● Text under study:
**********

Single-cell foundation models (scFMs) pretrained on massive datasets have emerged as powerful tools to address these challenges [4]. These models, including scGPT, Geneformer, scFoundation, and UCE, leverage self-supervised learning to capture universal biological patterns, which can then be applied to downstream tasks with minimal additional training [4] [31]. The zero-shot learning capabilities of these models are particularly valuable for predicting cellular responses to drugs and perturbations in discovery settings where labeled data are scarce or unavailable [5].

This application note provides a comprehensive framework for leveraging scFMs in zero-shot settings to predict cellular drug responses. We present benchmark performance data across multiple models, detailed experimental protocols for implementation, visualization of key workflows, and a curated toolkit of research reagents to facilitate adoption of these methods in basic research and drug development pipelines.

Benchmarking Single-Cell Foundation Models for Drug Response Prediction

Performance Evaluation of scFMs Across Tasks

Recent benchmarking studies have revealed distinct strengths and limitations of various scFMs across different biological tasks. The evaluation encompasses gene-level tasks (e.g., gene function prediction, tissue specificity) and cell-level tasks (e.g., cell type annotation, batch integration, drug response prediction) [4].

Table 1: Performance comparison of single-cell foundation models across key tasks

Foundation Model	Zero-shot Cell Embedding Quality (ASW)	Batch Integration	Drug Response Prediction (F1 Score)	Computational Efficiency
scGPT	0.75-0.92	Moderate	0.858 (zero-shot)	High
Geneformer	0.65-0.85	Poor	0.65-0.80	High
scFoundation	0.70-0.88	Moderate	0.947 (fine-tuned)	Moderate
UCE	0.68-0.82	Moderate	0.774 (fine-tuned)	Moderate
scBERT	0.55-0.70	Poor	0.60-0.75	Low

Data compiled from multiple benchmarking studies [4] [5] [32]. Performance ranges represent variation across different datasets and evaluation metrics. ASW = Average Silhouette Width, measuring cluster separation quality.

Notably, evaluations reveal that no single scFM consistently outperforms others across all tasks, emphasizing the need for task-specific model selection [4]. In zero-shot settings for drug response prediction, scGPT has demonstrated superior performance with a mean F1 score of 0.858, while scFoundation excels in fine-tuned scenarios [32] [33].

**********

● Directions: From Table 1 of the text on single-cell foundation models, list every model along with its batch integration rating. The data that follow come from a separate source.

● Data for analysis:
**********

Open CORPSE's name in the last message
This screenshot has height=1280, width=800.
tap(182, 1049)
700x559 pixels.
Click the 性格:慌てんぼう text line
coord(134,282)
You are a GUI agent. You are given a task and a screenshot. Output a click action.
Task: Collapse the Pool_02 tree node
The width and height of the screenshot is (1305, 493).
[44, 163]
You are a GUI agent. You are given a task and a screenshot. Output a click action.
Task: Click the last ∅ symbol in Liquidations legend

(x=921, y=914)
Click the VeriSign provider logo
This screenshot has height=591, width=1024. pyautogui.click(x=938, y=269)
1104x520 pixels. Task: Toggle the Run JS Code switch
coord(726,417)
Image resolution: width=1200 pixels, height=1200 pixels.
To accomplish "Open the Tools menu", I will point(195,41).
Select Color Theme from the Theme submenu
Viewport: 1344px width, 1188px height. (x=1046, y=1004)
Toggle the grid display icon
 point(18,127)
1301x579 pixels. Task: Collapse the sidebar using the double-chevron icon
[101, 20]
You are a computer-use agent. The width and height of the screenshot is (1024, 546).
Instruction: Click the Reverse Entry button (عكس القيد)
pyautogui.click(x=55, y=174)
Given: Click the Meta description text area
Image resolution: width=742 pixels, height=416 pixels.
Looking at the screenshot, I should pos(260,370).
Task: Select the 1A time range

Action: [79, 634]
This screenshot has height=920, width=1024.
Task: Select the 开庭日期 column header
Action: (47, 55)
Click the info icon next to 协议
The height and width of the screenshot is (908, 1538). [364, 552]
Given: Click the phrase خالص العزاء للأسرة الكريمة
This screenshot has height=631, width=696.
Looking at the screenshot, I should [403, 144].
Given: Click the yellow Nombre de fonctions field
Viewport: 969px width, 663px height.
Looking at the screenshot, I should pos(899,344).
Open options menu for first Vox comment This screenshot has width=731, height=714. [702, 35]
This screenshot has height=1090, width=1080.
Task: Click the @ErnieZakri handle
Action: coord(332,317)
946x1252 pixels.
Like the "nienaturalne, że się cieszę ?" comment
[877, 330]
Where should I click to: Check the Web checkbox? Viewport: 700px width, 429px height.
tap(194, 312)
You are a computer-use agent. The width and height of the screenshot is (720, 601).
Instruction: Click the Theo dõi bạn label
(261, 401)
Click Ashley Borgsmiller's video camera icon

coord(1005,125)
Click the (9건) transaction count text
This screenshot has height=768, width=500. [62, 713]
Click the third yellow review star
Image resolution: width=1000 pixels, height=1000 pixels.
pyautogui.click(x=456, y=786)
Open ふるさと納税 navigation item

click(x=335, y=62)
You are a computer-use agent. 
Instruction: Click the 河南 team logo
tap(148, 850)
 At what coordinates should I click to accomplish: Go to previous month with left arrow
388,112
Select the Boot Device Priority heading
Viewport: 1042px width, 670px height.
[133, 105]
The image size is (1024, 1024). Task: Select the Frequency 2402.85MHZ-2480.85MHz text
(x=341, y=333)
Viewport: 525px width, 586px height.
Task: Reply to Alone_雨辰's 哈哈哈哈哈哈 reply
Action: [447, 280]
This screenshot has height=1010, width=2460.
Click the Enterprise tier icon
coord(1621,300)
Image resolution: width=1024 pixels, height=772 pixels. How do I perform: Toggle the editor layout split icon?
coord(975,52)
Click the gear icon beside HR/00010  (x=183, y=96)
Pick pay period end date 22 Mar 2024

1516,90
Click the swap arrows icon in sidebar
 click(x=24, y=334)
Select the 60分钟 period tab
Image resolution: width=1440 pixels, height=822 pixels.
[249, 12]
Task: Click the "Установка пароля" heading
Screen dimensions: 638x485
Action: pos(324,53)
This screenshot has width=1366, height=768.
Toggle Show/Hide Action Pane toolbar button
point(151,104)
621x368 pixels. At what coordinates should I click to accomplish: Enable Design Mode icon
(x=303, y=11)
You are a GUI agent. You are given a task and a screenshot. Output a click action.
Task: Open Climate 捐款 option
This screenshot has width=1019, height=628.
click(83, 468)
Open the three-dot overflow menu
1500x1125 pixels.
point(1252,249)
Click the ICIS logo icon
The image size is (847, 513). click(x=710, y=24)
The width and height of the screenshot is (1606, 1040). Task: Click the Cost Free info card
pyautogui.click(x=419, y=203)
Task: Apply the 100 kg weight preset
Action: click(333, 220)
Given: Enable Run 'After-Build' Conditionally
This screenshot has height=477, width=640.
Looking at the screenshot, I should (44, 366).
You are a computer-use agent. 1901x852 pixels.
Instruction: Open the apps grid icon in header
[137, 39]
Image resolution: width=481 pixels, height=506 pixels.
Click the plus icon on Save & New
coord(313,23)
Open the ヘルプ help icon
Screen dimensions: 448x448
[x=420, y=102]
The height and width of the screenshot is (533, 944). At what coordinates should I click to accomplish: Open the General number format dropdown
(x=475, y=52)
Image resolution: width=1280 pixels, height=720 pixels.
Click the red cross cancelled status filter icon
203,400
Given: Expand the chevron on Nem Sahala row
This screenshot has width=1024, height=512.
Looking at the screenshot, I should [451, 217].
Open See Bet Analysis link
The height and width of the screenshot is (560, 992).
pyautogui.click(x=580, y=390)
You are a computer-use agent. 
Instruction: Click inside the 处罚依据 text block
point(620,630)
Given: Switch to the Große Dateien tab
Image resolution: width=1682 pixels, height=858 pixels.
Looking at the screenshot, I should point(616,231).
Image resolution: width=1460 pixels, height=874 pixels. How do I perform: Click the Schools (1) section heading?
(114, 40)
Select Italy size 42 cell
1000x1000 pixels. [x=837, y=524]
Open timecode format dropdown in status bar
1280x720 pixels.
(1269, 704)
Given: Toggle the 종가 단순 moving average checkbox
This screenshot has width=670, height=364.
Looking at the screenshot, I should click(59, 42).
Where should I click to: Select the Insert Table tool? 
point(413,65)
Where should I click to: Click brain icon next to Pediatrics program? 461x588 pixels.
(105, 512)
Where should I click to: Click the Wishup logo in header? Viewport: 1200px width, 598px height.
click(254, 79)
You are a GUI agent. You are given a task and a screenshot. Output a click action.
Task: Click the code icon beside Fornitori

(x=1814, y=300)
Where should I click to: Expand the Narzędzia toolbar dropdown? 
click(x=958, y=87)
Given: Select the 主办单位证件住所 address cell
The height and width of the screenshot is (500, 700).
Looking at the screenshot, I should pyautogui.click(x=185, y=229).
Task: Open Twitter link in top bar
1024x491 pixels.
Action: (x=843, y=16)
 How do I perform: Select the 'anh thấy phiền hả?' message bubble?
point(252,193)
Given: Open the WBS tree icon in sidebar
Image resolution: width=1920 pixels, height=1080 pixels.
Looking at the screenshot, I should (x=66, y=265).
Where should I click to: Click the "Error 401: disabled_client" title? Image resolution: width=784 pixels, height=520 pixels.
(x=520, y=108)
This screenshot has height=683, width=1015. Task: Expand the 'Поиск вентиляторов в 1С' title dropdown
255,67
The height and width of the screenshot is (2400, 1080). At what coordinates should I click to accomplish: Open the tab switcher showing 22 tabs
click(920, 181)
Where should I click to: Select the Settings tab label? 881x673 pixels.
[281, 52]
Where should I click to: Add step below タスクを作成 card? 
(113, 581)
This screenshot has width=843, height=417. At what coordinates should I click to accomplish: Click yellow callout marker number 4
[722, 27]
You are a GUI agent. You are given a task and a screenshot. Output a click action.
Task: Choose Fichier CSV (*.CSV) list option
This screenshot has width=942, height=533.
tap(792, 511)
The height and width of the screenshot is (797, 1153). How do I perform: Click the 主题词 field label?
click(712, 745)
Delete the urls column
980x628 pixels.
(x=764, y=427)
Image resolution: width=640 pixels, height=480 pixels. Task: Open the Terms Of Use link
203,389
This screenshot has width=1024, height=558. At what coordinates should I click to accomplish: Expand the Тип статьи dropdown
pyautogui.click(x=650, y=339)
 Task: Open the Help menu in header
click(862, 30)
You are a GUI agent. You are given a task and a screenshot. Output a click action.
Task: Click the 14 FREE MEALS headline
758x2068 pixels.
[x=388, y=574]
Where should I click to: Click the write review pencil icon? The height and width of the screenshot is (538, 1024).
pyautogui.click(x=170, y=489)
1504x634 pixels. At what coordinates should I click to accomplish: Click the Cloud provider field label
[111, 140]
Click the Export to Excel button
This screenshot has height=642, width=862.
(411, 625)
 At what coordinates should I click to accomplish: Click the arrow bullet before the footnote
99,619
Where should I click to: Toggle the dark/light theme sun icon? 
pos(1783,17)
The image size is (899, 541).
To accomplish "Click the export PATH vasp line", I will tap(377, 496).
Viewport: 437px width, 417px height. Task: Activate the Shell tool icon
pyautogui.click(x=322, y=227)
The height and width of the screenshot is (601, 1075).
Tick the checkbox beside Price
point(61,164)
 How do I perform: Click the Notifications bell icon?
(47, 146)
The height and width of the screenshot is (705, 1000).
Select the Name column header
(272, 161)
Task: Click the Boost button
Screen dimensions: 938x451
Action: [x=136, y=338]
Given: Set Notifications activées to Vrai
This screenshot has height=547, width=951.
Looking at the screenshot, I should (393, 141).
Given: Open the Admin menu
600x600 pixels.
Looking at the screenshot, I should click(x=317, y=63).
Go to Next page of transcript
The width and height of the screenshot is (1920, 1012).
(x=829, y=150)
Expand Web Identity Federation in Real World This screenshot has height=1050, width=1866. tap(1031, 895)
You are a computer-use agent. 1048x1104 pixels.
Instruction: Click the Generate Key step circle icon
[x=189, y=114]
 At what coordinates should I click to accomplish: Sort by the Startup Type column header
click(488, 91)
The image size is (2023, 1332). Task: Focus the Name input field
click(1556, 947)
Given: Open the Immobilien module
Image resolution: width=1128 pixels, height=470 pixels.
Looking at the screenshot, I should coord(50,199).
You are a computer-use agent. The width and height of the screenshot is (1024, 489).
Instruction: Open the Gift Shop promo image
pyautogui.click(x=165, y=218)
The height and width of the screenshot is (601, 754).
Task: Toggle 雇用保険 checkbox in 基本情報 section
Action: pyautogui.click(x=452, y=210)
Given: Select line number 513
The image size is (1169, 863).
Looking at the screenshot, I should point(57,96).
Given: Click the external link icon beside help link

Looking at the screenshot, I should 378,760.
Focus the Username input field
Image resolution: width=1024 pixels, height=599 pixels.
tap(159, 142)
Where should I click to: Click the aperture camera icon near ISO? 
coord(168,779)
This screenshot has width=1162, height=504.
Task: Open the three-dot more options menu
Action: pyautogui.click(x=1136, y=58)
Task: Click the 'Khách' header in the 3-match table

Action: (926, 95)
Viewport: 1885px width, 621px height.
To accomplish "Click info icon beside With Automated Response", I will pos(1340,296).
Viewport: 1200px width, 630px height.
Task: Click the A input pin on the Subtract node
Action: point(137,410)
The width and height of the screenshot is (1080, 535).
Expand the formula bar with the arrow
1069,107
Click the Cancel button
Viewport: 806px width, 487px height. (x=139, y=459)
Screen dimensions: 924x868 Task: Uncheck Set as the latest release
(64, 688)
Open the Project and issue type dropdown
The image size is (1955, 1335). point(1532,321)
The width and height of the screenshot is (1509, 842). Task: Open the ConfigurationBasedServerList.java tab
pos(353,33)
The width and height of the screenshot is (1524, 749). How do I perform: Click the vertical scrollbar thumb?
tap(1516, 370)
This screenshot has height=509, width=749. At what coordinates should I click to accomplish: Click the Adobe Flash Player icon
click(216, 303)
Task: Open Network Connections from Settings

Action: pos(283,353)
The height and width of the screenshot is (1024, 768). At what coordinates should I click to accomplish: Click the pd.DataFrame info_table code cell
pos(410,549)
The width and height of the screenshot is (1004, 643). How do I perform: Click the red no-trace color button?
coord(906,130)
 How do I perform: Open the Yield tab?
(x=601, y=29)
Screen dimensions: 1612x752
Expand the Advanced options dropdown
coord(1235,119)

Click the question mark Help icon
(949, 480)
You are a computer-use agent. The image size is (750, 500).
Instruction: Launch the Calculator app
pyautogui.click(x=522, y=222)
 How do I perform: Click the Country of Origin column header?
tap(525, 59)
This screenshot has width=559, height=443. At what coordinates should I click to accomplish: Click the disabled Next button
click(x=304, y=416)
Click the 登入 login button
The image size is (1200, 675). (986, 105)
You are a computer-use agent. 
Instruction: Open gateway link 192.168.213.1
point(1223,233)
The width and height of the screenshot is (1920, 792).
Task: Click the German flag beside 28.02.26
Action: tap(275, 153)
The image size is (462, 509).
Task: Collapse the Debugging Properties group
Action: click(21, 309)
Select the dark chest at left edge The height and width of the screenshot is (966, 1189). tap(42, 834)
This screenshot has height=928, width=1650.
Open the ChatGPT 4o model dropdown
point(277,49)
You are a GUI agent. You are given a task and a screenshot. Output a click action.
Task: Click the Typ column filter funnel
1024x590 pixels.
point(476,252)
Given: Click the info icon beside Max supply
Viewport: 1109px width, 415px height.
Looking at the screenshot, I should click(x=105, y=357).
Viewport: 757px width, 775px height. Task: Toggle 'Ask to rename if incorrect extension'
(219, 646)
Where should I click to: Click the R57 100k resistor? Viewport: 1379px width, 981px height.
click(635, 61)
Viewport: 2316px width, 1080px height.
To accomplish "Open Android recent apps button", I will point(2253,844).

**********

● Problem solution:
- scGPT: Moderate
- Geneformer: Poor
- scFoundation: Moderate
- UCE: Moderate
- scBERT: Poor